The single Gautam Adani’s firm has been given loan of 72000 crores just equaling to total loans of farmers is an eye opener. We hope the lolly-pop of Modi made in ‘Krishi Unnati Mela 2018’ in March to increase 1.5 times MSP for crops promised to double it by 2022, will not ultimately come out as hollow promises (just to win 2019 elections like so many of 2014) like that of 15 lacs in individuals account, two crore jobs annually and so on. The agriculture sector contributed 51.9 percent to India’s GDP in 1950. Since then it has been on a downside and it currently stands at 13.9 percent. Some factors much talked in agriculture sector are: India is the second largest irrigated country of the world after China, but only one-third of the cropped area is under irrigation. In spite of the large scale mechanization of agriculture in some parts of the country, most of the agricultural operations in larger parts are carried on by human hand using simple and conventional tools and implement. By owning a fragmented land, effective irrigation and optimum usage of fertilizers for crops becomes difficult. The Union Agriculture Ministry and the U.S. Agency for International Development (USAID) had launched the second phase of the “Feed the Future” India triangular training program, in a bid to bring specialized agriculture training.
The government has launched ‘Paramparagat Krishi Vikas Yojana’ in order to address the critical importance of soil and water for improving agricultural production. The government has expressed to support and improve the organic farming practices prevalent in India. The Cabinet Committee on Economic Affairs (CCEA) has approved Blue Revolution in India. It’s an integrated scheme designed to increase the productivity and profitability from aquaculture and fisheries resources, inclusive of both inland and marine.
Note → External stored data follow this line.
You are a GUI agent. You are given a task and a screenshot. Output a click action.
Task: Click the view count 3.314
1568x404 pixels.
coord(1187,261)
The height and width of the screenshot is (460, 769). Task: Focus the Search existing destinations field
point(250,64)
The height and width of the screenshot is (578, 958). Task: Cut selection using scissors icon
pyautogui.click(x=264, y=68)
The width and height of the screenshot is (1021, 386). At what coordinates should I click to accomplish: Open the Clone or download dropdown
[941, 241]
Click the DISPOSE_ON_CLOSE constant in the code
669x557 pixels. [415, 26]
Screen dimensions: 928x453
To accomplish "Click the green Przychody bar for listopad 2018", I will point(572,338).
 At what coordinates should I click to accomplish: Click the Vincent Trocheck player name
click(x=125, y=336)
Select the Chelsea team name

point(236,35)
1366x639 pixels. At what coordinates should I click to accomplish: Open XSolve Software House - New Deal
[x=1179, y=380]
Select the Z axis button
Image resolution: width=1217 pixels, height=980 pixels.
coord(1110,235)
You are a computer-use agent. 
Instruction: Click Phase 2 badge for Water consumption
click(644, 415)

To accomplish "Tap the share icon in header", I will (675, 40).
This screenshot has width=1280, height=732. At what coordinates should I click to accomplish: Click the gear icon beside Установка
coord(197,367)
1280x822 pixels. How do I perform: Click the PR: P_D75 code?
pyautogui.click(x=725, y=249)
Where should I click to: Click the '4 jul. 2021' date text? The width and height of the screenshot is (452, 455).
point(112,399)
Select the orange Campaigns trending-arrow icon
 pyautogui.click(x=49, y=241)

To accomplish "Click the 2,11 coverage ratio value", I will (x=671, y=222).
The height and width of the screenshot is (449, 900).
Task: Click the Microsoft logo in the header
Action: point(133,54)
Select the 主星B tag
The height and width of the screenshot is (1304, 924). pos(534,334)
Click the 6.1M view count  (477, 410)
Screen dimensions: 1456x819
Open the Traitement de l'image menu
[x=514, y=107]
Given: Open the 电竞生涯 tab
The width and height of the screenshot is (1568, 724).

We come across about much talked ‘Pradhan Mantri Fasal Bima Yojna’ (PMFBY) but experts on the subject term it as a dressed up version of the two existing schemes, namely NAIS (National Agricultural Insurance Scheme) and the MNAIS (Modified NAIS). An organization ASHA (Alliance for Sustainable & Holistic Agriculture) has remarked it as a lot of hype to create an impression as if the Indian farmers have been finally secured from recurrent crop losses. The scheme is commented as an understanding within the departments and insurance companies. An atlas of critical weather elements which trigger crop-yield losses in different crop growth periods should be developed for different agro-climatic regions. National Dairy Development Board (NDDB) has announced many dairy projects, to focus on improving the milk productivity. The government would support and improve the organic farming practices prevalent in India.
This all is possible only if the farmer is considered as ‘Ann Data’ by the politicians rather than as a ‘Vote Bank’ and they realize if the farmer is rich, then so is the nation. Let us have our deep respect for the farmers and land. Its harvest is the legacy of generations of farmers who put food on our tables.